原文摘錄:

欲望推動經濟的發展,欲望是經濟發展的發動機。#
人們總會選擇所在的階層人群為參照物進行消費,使自己所處的階層、身份以及地位得到他人的認同和仰望的目光。這種心態能夠刺激經濟的發展,消費者缺乏對自己和周圍環境的理性分析,一味地沉溺於這種需要仰慕的心態中無法自拔,那麼自己將會走不出自己設下的怪圈。
欲望只是一種習慣。習慣是什麼?一種動作,一種行為,多次重複,就能進入人的潛意識,變成習慣性動作,這就叫習慣。習慣一經養成就會成為支配人生的一種力量,成了行為的自動化,不需要特別的意志努力,不需要別人的監控,不論在什麼情況下他都會按已形成的意志去行動。
成長時期形成的欲望觀和價值觀,就像一條看不見的鏈條,會一直拴住。而也自然地將這些鏈條當成習慣,視為理所當然。於是,我們必須努力地激勵自己,鞭策自己,認為自己必須要成功致富,必須擁有大量金錢,必須讓自己得到滿意的生活。
社會是商品與欲望的社會,正常的生活總是要求我們彬彬有禮。這是一條律法,如果我們想要贏得他人的尊重和喜愛,就必須深深隱藏內心一些看似 “壞” 的方面,比如我們的侵略性、我們的莽撞、我們的貪婪和輕蔑。我們不可能將情感和心智的所有方面都暴露出來,否則社會就不會接納我們。因此,性愛一旦允許我們隱藏的自我被別人看見 —— 進而獲得讚許 —— 我們才會獲得情慾上的快樂(說得更準確一點,其實是一種情感上的滿足)。

儲存的資料
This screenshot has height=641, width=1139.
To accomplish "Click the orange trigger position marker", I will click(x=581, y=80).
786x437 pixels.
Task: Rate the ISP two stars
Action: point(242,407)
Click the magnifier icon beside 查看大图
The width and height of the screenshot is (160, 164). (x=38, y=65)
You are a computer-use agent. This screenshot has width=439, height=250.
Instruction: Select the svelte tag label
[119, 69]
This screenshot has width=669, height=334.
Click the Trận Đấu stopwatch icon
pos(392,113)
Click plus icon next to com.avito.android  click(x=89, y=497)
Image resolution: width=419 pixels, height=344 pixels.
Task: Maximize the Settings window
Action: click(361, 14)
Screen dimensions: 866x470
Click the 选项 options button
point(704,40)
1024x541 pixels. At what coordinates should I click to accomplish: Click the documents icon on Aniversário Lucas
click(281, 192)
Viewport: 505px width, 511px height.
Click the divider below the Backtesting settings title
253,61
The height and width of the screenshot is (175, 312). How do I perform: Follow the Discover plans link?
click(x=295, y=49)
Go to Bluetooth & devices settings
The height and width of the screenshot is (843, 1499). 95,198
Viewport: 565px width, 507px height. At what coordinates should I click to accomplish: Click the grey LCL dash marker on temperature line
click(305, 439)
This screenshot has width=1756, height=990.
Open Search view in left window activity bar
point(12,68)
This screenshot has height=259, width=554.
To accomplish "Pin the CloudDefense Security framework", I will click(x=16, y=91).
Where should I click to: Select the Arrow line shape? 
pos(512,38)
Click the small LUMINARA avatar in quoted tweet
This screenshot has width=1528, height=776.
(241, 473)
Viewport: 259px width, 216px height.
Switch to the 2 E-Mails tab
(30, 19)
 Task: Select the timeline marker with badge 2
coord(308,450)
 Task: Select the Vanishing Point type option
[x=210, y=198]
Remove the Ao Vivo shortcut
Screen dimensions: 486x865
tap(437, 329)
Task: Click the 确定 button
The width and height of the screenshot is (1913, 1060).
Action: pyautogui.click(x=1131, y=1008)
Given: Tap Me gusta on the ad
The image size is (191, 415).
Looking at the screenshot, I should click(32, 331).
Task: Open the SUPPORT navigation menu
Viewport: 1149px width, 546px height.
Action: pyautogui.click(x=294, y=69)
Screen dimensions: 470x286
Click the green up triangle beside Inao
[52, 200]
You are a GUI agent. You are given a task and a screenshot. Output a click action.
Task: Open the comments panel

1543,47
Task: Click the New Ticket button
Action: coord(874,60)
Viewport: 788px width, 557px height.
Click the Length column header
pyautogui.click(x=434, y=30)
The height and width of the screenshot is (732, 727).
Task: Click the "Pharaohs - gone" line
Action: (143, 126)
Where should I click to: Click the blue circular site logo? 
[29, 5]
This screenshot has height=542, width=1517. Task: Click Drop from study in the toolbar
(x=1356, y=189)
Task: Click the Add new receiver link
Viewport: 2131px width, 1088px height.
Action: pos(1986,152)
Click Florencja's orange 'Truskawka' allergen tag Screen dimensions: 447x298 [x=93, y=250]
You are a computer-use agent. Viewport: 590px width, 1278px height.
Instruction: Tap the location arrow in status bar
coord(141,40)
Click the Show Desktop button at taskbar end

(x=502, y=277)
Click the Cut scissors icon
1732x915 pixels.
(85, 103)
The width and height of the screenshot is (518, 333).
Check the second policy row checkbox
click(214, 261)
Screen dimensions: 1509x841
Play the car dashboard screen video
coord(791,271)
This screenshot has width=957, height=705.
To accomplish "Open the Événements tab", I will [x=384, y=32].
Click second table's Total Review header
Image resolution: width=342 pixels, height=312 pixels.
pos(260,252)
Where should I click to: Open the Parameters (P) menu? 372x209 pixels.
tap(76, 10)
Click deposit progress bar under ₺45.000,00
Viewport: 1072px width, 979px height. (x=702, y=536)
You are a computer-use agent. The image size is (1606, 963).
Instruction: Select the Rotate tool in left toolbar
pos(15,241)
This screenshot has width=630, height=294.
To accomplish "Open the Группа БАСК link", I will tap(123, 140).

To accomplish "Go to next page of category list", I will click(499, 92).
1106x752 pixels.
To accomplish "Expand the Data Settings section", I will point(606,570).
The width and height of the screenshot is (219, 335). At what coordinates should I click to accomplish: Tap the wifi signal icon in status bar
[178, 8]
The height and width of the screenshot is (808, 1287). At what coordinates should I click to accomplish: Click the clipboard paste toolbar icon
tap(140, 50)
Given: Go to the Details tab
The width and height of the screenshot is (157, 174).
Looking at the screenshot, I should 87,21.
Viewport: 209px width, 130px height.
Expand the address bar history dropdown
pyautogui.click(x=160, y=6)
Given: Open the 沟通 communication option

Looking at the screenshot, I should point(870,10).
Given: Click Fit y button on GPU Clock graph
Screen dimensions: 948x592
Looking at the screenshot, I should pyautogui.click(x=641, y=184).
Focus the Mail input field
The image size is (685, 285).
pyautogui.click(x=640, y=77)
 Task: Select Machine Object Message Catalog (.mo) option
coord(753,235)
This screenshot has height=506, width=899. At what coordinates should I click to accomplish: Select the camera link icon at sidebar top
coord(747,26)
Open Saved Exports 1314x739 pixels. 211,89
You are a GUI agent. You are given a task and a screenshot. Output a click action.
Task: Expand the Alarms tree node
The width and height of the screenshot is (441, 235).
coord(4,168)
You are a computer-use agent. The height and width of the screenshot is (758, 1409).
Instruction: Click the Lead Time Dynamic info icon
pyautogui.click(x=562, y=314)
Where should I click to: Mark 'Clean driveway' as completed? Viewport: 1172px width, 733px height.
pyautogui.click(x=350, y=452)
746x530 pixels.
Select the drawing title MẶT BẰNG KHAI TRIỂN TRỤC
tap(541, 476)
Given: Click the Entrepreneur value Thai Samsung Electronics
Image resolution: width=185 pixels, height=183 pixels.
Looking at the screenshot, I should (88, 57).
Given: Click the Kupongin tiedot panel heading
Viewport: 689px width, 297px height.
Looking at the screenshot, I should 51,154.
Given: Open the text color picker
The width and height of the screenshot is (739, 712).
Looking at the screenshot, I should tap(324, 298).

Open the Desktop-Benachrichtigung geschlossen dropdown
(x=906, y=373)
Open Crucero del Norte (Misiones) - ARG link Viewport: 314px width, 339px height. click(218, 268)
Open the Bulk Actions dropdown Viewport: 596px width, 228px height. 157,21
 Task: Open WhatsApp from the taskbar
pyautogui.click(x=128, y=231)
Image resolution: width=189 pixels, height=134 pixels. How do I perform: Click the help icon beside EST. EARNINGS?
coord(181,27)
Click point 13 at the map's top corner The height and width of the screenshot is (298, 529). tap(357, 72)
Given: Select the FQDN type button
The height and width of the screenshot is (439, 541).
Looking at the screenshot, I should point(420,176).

練習說明:
把原文摘錄從頭到尾逐字重新打一遍，不得增刪任何字句。 這些項目和原文摘錄沒有任何關聯。

任務結果:
欲望推動經濟的發展,欲望是經濟發展的發動機。#
人們總會選擇所在的階層人群為參照物進行消費,使自己所處的階層、身份以及地位得到他人的認同和仰望的目光。這種心態能夠刺激經濟的發展,消費者缺乏對自己和周圍環境的理性分析,一味地沉溺於這種需要仰慕的心態中無法自拔,那麼自己將會走不出自己設下的怪圈。
欲望只是一種習慣。習慣是什麼?一種動作,一種行為,多次重複,就能進入人的潛意識,變成習慣性動作,這就叫習慣。習慣一經養成就會成為支配人生的一種力量,成了行為的自動化,不需要特別的意志努力,不需要別人的監控,不論在什麼情況下他都會按已形成的意志去行動。
成長時期形成的欲望觀和價值觀,就像一條看不見的鏈條,會一直拴住。而也自然地將這些鏈條當成習慣,視為理所當然。於是,我們必須努力地激勵自己,鞭策自己,認為自己必須要成功致富,必須擁有大量金錢,必須讓自己得到滿意的生活。
社會是商品與欲望的社會,正常的生活總是要求我們彬彬有禮。這是一條律法,如果我們想要贏得他人的尊重和喜愛,就必須深深隱藏內心一些看似 “壞” 的方面,比如我們的侵略性、我們的莽撞、我們的貪婪和輕蔑。我們不可能將情感和心智的所有方面都暴露出來,否則社會就不會接納我們。因此,性愛一旦允許我們隱藏的自我被別人看見 —— 進而獲得讚許 —— 我們才會獲得情慾上的快樂(說得更準確一點,其實是一種情感上的滿足)。